• **TASK**: Turn the entries, from the first one through the line containing "Click SmartPlanner Test", into a JSON list of strings with one string per line. Leave out blank lines.

• **RECORDS FOR THIS EXERCISE**:
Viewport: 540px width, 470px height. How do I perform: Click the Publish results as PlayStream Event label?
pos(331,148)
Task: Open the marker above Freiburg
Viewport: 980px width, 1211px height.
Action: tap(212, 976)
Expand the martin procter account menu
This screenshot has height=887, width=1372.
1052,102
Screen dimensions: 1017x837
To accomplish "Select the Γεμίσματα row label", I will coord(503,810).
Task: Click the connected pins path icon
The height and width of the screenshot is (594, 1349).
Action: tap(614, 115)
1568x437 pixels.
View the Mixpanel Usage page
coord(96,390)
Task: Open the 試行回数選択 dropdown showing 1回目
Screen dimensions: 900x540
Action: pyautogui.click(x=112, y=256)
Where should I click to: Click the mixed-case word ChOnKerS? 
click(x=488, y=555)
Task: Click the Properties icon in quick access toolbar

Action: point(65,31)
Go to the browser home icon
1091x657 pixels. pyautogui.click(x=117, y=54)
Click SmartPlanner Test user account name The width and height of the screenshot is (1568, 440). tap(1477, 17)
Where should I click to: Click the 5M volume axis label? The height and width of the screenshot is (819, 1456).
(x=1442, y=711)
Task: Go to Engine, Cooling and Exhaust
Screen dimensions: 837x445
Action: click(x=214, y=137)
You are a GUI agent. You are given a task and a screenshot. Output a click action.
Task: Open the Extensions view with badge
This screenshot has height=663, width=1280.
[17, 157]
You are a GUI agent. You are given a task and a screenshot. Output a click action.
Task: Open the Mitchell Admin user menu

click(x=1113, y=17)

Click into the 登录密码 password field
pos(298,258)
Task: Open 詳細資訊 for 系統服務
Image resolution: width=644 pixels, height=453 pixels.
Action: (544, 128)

• **CORRECT OUTPUT**:
[
  "Viewport: 540px width, 470px height. How do I perform: Click the Publish results as PlayStream Event label?",
  "pos(331,148)",
  "Task: Open the marker above Freiburg",
  "Viewport: 980px width, 1211px height.",
  "Action: tap(212, 976)",
  "Expand the martin procter account menu",
  "This screenshot has height=887, width=1372.",
  "1052,102",
  "Screen dimensions: 1017x837",
  "To accomplish \"Select the Γεμίσματα row label\", I will coord(503,810).",
  "Task: Click the connected pins path icon",
  "The height and width of the screenshot is (594, 1349).",
  "Action: tap(614, 115)",
  "1568x437 pixels.",
  "View the Mixpanel Usage page",
  "coord(96,390)",
  "Task: Open the 試行回数選択 dropdown showing 1回目",
  "Screen dimensions: 900x540",
  "Action: pyautogui.click(x=112, y=256)",
  "Where should I click to: Click the mixed-case word ChOnKerS? ",
  "click(x=488, y=555)",
  "Task: Click the Properties icon in quick access toolbar",
  "Action: point(65,31)",
  "Go to the browser home icon",
  "1091x657 pixels. pyautogui.click(x=117, y=54)",
  "Click SmartPlanner Test user account name The width and height of the screenshot is (1568, 440). tap(1477, 17)"
]